Bots now want to help you find love. The dating app “Bumble is launching a new AI assistant, Bee, within its app to help users create and optimize their profiles.” Bots want to play matchmaker. The next logical step is having a bot set up a date for you. 

The upcoming evolution in bots – agentic AI – will reset our boundaries further.  After telling you what to do, their next mission will be to complete tasks themselves without your involvement.   

AI platforms want to inject agents into all aspects of your life, such as setting up appointments for you, sending messages on your behalf, or organizing activities for your family.  

User-centric workflows for agentic AI have yet to be designed. AI platforms treat users as a bit players in agentic scenarios, and AI engineers so far have not discussed how users can express their needs and preferences. The presumption seems to be that the bot can read the user’s mind. The user will simply give a one-sentence command, and the bot will do the rest.

Despite the inattention given to users thus far, it’s clear which variables that a user-centered workflow for bots will need to cover:

  • What tasks to delegate to agents
  • What constraints should be placed on agents
  • What checks to impose

The bad news: the use of agentic AI will place a bigger onus on the user. They must specify in great detail what they don’t want the bot to do. Even then, the bot might screw up and cause headaches.  For many tasks, the effort and risks involved in delegating tasks to bots would not seem worth it.

Bots are watching you – are you monitoring them?

Boundaries require asserting control

Online platforms have long logged data on the user’s behavior to make their products stickier and boost “engagement”  —  the amount of time you spend using them.

AI platforms take this user data harvesting a step further. Because chatbots are inherently conversational, they can seamlessly ask questions that are motivated by the platform vendor’s business interests, rather than by the user’s personal goals. 
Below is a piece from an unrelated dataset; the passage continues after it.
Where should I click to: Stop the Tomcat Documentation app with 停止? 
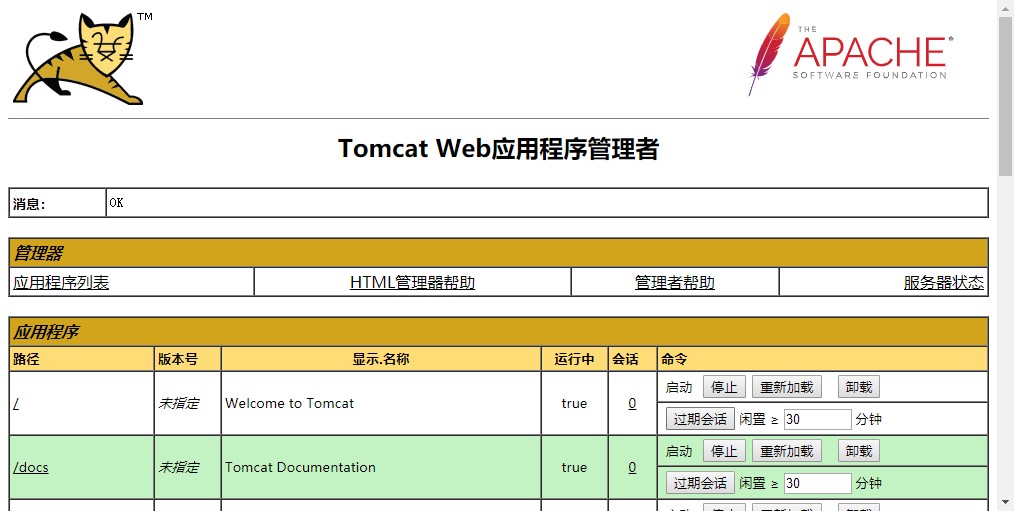tap(724, 451)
Not only do AI platforms have unprecedented access to data about your interests and objectives in your chats, they are deploying agents at scale to ask you about topics you aren’t chatting about.  Anthropic, for example, has created the “Anthropic Interviewer” bot to ask customers questions.  Customers are being tasked by bots to write answers to the bot’s questions. The human is now the bot’s client.

Screencap: How Anthropic uses the Anthropic Assistant bot the gather responses to questions it poses to Claude users

The guiding principle of user-centered design is that the user is always in control.   AI platforms are dismantling these notions. Racing to surpass competitors, AI platforms are like the Wild West.

Users must be proactive and take options not offered. They have power over how to set up AI tools, when to use them, and how.